What is being asked: Consider the material that follows. How many of its lines contain "agent"? Reply with the number alone.

______

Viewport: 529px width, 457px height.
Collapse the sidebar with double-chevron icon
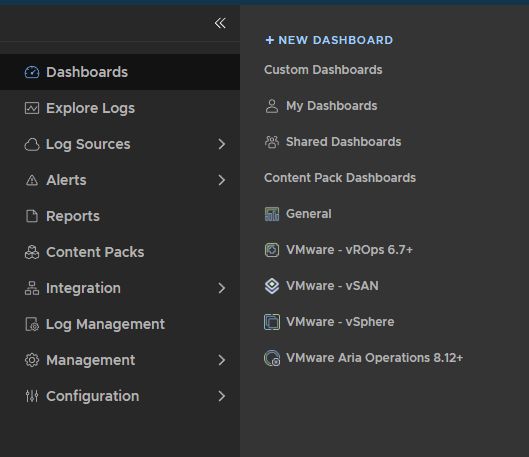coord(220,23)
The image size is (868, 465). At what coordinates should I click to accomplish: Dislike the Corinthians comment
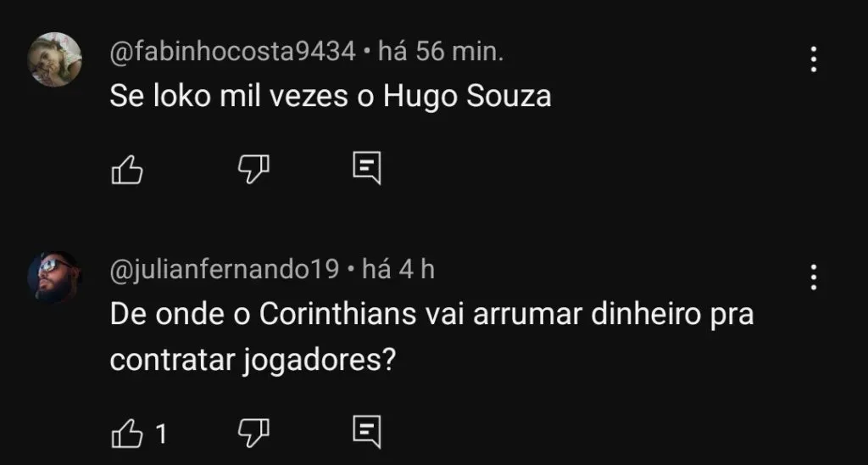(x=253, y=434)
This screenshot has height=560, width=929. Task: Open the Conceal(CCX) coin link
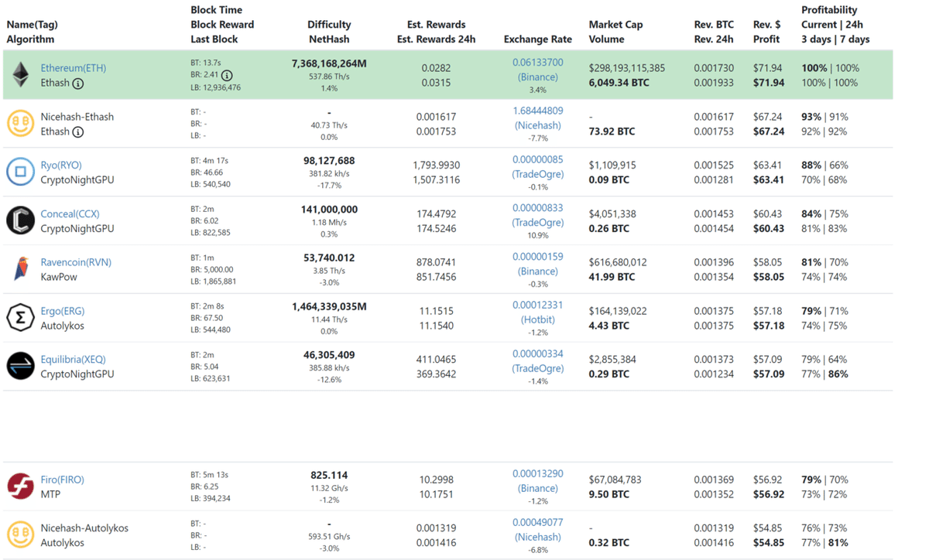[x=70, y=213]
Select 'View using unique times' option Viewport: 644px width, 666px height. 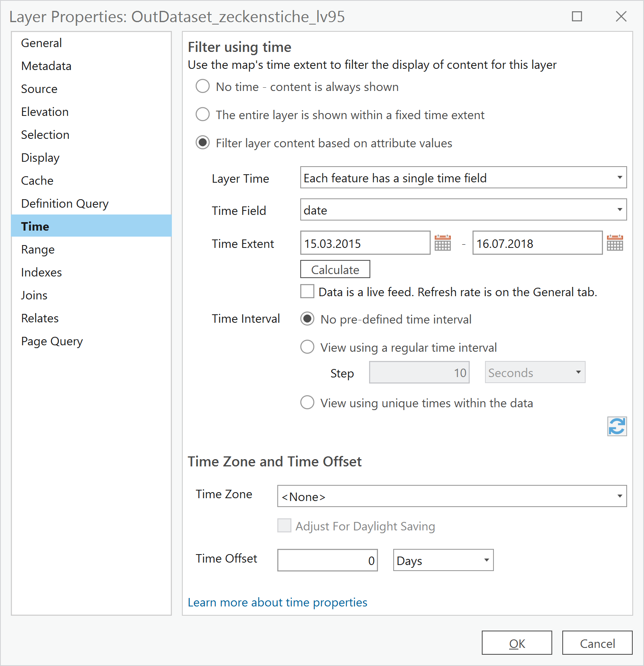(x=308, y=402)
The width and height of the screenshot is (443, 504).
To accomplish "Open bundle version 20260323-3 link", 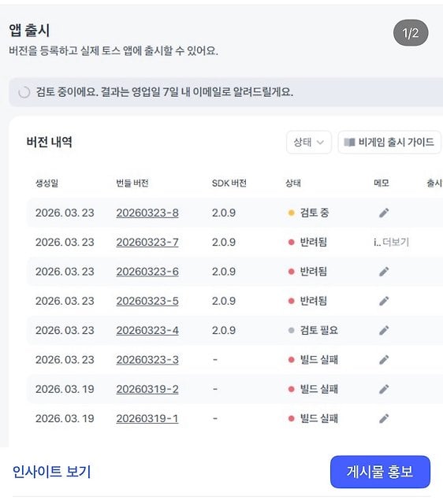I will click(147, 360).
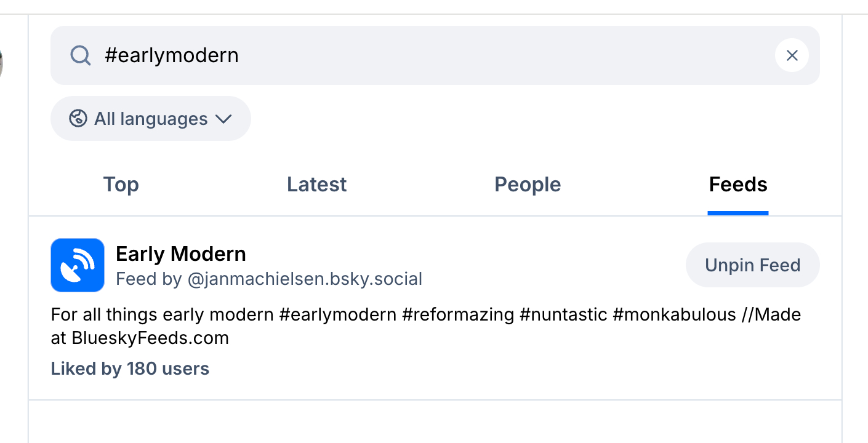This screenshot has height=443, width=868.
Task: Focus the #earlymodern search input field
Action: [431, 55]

______

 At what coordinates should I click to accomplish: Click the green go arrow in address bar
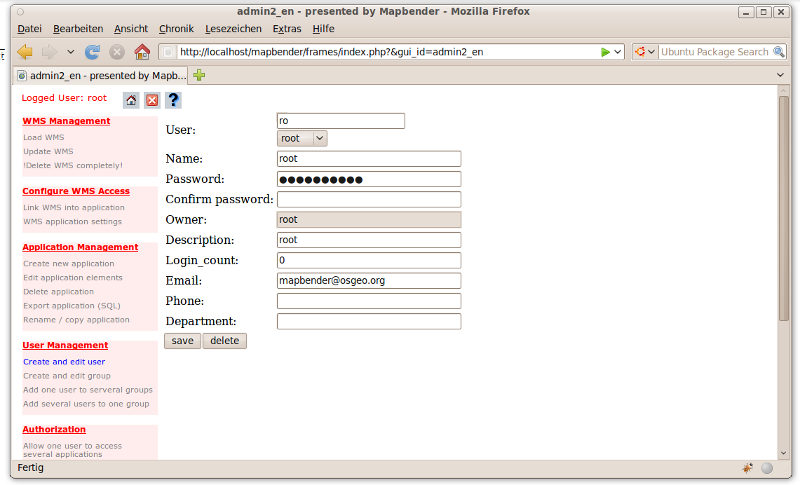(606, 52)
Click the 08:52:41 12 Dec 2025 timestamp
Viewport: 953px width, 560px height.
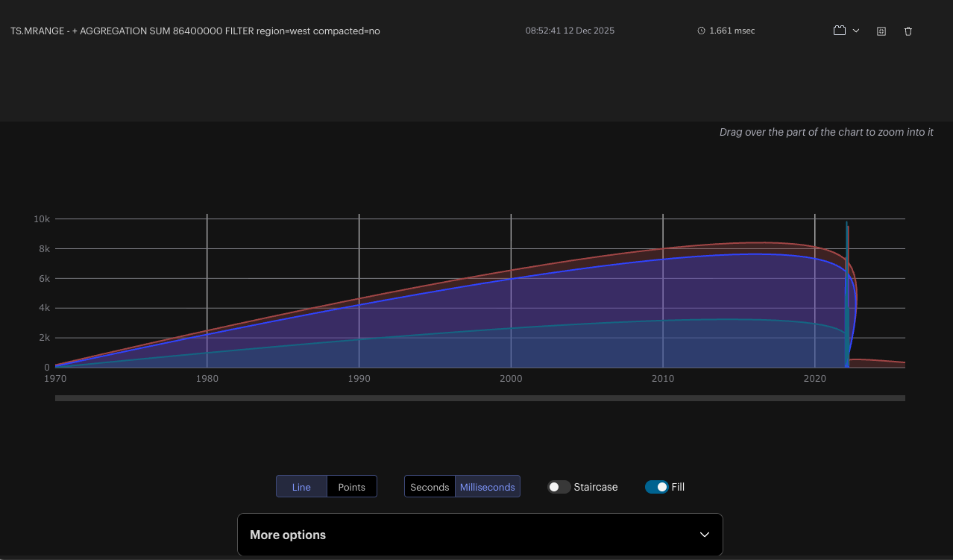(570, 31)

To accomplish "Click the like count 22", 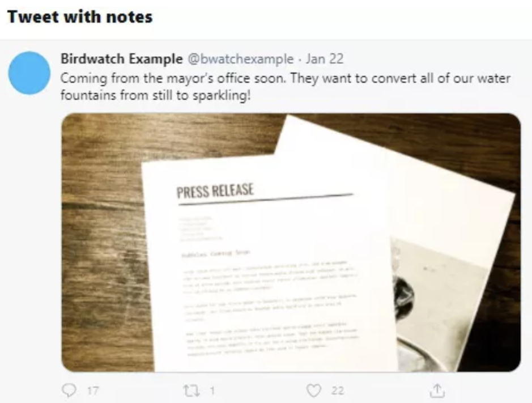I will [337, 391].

______

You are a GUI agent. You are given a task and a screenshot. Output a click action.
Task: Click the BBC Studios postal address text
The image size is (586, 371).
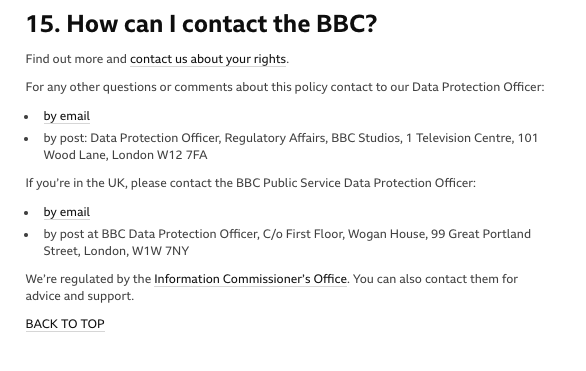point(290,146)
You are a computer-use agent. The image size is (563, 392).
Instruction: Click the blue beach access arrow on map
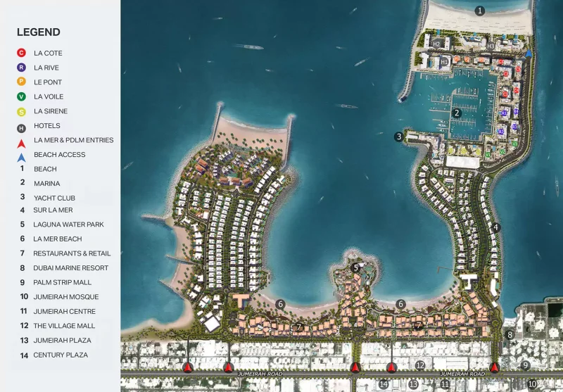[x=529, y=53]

______

Expected answer: 2